Skip the pictures, please, and write out exactly every line from the one containing "You are a computer-use" through the end of the listing below.

_DATA LISTING_.
+ + + +

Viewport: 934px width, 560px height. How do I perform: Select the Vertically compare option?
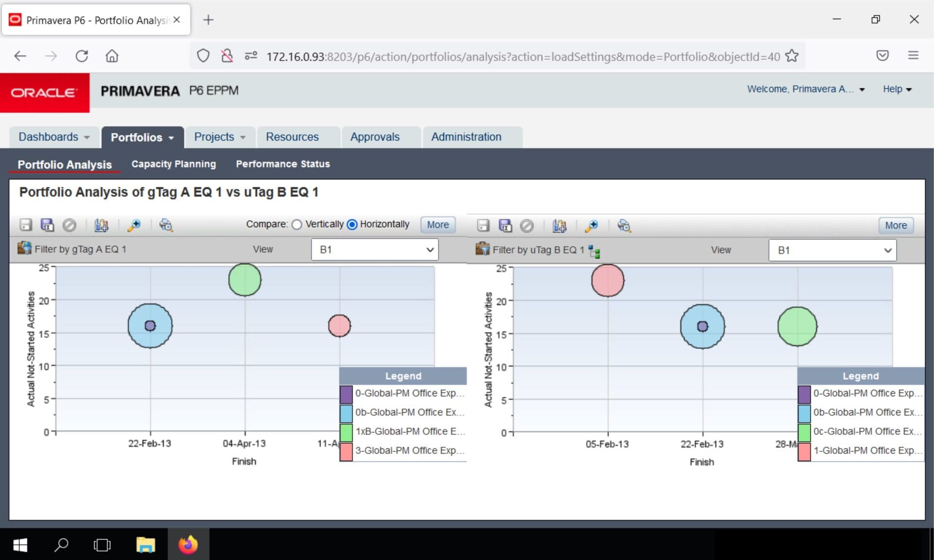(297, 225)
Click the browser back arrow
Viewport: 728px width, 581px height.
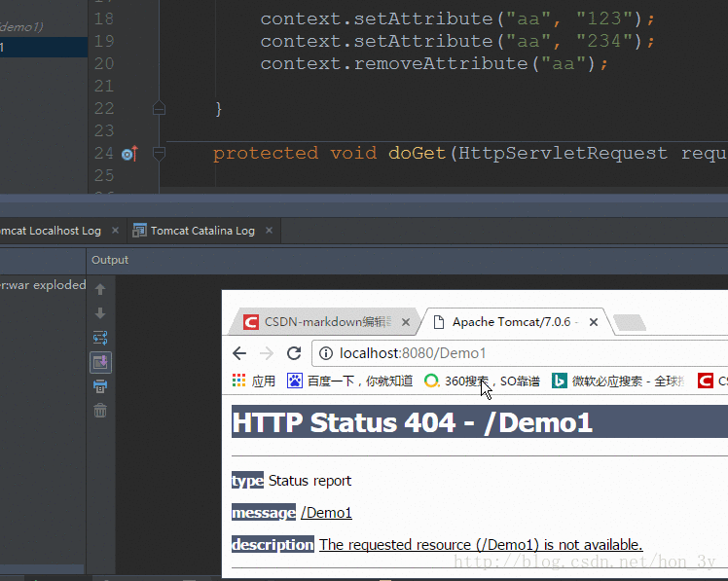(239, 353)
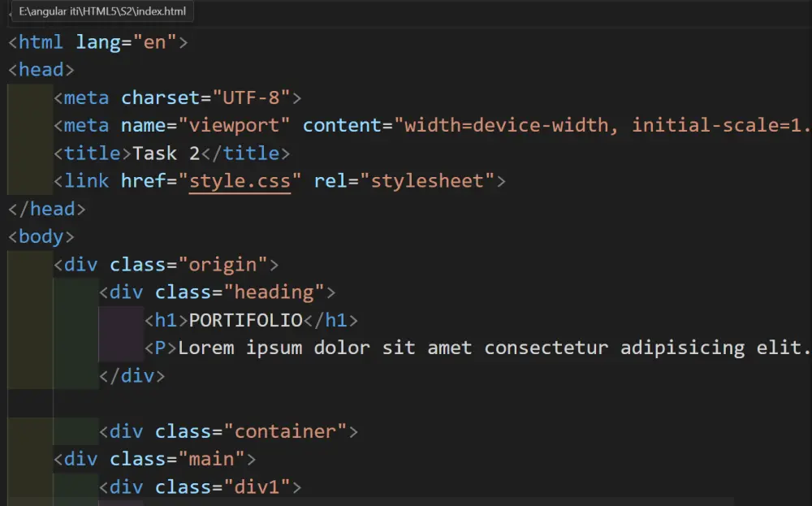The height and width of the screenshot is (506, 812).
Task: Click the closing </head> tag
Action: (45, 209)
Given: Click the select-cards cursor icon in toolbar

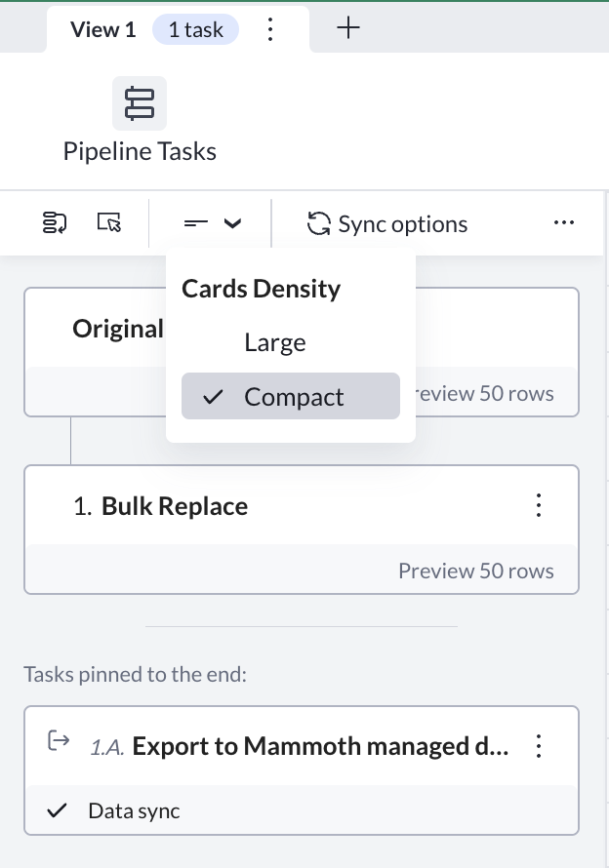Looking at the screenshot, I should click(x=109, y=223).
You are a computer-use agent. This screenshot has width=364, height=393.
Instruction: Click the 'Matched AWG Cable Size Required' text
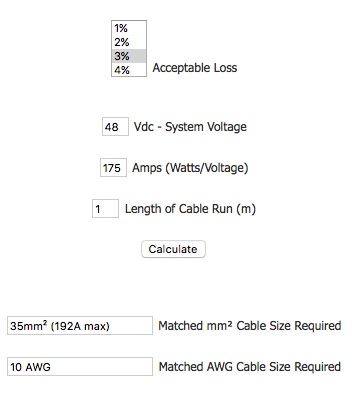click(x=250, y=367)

+ + + +

_EXPECTED ANSWER_.
You are a computer-use agent. This screenshot has width=364, height=393.
Instruction: Click the 'Matched AWG Cable Size Required' text
click(x=250, y=367)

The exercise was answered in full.